The theme for World Wildlife Day this 2020 is “Sustaining all life on Earth”, encompassing all wild animal and plant species as key components of the world’s biodiversity. This aligns with UN Sustainable Development Goals 1, 12, 14 and 15, and their wide-ranging commitments on alleviating poverty, ensuring sustainable use of resources, and on conserving life both on land and below water to halt biodiversity loss.
Even before the declaration of March 3 as World Wildlife Day, the Philippines has already taken steps to protect its wildlife. In 2001, Republic Act 9147, otherwise known as the Wildlife Resources Conservation and Protection Act, was passed.
The objectives of the law are to conserve and protect wildlife species and their habitats; to promote ecological balance and enhance biological diversity; to regulate the collection and trade of wildlife; to pursue, with due regard to the national interest, the Philippine commitment to international conventions, protection of wildlife and their habitats; and to initiate or support scientific studies on the conservation of biological diversity.
The intent of the declaration of World Wildlife Day was covered by RA 9147. The Philippines needs to just strictly implement this law. However, I believe public awareness and appreciation of this law is lacking. Ordinary citizens are unaware of it so they just catch, sell or kill wildlife and encroach into their habitat.
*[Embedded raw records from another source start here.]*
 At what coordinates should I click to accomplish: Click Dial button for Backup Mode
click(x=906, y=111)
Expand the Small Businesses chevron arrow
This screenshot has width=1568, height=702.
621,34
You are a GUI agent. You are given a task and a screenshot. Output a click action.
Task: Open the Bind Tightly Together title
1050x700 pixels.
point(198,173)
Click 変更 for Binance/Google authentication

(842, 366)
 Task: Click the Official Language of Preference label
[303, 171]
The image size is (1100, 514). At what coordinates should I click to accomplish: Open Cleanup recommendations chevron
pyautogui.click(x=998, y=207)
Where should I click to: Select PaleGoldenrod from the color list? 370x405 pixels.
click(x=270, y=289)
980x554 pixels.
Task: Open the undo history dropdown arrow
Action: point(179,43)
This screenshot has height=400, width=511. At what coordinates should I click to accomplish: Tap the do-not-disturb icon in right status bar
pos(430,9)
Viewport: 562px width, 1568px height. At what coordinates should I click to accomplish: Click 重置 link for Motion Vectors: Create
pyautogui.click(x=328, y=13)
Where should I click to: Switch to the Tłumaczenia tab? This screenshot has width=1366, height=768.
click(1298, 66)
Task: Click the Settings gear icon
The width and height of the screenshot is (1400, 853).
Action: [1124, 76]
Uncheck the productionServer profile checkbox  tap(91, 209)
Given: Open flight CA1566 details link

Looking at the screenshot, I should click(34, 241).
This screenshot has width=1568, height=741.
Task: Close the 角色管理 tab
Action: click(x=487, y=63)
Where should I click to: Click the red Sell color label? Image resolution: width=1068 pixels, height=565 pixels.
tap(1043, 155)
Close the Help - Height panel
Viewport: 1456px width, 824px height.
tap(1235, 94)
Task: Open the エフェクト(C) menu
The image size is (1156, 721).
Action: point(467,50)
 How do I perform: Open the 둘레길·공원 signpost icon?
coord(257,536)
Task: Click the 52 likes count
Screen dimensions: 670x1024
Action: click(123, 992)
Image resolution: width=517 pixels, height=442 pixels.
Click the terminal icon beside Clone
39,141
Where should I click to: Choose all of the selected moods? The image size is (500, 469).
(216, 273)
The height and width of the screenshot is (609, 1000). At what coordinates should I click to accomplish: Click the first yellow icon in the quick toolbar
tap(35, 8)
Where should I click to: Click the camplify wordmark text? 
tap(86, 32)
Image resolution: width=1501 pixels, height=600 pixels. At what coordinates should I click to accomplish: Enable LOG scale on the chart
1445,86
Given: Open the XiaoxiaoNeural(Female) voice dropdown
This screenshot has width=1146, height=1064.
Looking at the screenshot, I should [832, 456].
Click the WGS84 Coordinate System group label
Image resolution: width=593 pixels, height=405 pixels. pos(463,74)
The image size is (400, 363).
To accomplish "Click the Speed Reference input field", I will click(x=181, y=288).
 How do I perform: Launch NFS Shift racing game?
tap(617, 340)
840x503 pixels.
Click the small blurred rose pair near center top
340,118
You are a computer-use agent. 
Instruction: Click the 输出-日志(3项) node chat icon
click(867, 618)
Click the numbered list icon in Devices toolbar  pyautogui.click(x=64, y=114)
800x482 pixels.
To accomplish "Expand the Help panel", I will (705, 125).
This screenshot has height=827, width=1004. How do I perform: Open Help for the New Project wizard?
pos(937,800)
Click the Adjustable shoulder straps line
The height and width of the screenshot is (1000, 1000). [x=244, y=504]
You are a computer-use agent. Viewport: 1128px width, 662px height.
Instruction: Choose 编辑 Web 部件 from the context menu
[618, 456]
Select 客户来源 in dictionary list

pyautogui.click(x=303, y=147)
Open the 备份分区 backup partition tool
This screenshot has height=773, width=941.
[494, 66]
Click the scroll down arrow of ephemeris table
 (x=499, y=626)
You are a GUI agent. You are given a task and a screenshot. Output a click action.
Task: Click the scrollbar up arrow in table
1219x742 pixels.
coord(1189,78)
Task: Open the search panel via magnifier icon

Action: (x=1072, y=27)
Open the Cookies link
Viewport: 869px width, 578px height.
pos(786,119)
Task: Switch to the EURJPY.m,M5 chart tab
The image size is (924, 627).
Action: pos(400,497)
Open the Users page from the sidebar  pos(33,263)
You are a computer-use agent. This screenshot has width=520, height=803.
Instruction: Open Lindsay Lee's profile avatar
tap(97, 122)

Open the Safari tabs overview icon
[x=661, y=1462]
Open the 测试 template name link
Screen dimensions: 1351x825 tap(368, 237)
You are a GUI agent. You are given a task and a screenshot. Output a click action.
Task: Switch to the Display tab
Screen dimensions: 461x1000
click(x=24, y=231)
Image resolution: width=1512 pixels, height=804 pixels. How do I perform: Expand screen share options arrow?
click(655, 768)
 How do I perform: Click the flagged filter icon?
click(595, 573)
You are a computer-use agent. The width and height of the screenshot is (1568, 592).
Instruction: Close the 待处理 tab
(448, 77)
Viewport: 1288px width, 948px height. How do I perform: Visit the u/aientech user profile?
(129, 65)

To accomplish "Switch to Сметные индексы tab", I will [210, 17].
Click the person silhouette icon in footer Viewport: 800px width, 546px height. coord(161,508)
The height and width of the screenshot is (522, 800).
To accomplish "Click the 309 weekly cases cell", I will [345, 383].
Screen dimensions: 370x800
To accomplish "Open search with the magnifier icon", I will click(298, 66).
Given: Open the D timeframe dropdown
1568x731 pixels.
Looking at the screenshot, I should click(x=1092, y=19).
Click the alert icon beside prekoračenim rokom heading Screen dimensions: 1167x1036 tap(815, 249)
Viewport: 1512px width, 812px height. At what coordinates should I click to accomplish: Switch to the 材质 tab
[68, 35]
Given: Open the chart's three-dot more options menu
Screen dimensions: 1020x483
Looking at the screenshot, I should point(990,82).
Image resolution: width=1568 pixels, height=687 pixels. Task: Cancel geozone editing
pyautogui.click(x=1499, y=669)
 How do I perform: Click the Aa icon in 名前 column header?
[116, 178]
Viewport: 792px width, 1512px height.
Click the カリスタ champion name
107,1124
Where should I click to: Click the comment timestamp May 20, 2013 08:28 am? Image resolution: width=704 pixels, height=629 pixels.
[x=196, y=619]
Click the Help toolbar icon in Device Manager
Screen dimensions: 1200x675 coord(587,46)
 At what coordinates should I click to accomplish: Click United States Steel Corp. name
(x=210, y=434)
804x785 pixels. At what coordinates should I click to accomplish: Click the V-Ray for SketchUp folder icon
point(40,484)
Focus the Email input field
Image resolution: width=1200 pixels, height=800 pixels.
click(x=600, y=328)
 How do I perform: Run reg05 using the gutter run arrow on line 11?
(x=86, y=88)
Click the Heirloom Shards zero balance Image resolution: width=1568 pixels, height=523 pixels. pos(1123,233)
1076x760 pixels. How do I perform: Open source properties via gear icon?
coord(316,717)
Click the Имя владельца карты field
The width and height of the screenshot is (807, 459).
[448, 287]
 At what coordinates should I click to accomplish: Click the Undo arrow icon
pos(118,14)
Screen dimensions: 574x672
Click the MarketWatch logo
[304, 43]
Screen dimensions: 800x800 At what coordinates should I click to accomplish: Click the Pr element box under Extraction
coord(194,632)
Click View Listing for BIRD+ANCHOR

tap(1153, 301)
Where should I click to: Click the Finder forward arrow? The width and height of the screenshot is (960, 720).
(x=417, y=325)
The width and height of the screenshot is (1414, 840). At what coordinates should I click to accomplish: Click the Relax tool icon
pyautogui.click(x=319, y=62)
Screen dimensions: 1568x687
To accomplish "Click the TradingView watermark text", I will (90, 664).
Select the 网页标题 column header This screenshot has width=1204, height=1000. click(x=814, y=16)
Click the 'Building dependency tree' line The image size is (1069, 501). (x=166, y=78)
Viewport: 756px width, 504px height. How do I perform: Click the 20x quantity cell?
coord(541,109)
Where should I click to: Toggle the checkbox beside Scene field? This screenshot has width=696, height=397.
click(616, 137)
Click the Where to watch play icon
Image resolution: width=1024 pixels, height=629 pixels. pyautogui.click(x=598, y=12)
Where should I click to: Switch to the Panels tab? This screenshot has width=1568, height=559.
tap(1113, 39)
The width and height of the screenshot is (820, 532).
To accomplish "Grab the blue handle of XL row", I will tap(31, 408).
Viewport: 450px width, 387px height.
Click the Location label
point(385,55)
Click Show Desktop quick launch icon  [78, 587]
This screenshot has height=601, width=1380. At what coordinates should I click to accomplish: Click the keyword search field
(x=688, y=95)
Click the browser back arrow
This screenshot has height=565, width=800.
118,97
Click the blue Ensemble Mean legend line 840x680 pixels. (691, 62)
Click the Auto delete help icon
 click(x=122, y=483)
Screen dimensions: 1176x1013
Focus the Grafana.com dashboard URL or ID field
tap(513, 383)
For instance, I rarely see a “tarebalak” nowadays. The “bayawak” or “barag” was hunted to near extinction for its meat. The “tuko”, or gecko, was massively hunted in 2011 for their alleged medicinal properties. The Department of Environment and Natural Resources debunked this claim and warned the public that catching “tuko” is against RA 9147.
Then there are the bigtime poachers. Wildlife crime is considered the fourth most lucrative illegal business on the planet, after narcotics, human trafficking and firearms, according to the World Bank’s Global Wildlife Program.
In the Philippines, it is a big business. According to Theresa Mundita Lim, executive director of the Asean Centre for Biodiversity, the country is reportedly losing P50 billion every year due to the illegal wildlife trade.
More than money, it is the contribution of each species to its ecosystem that is important.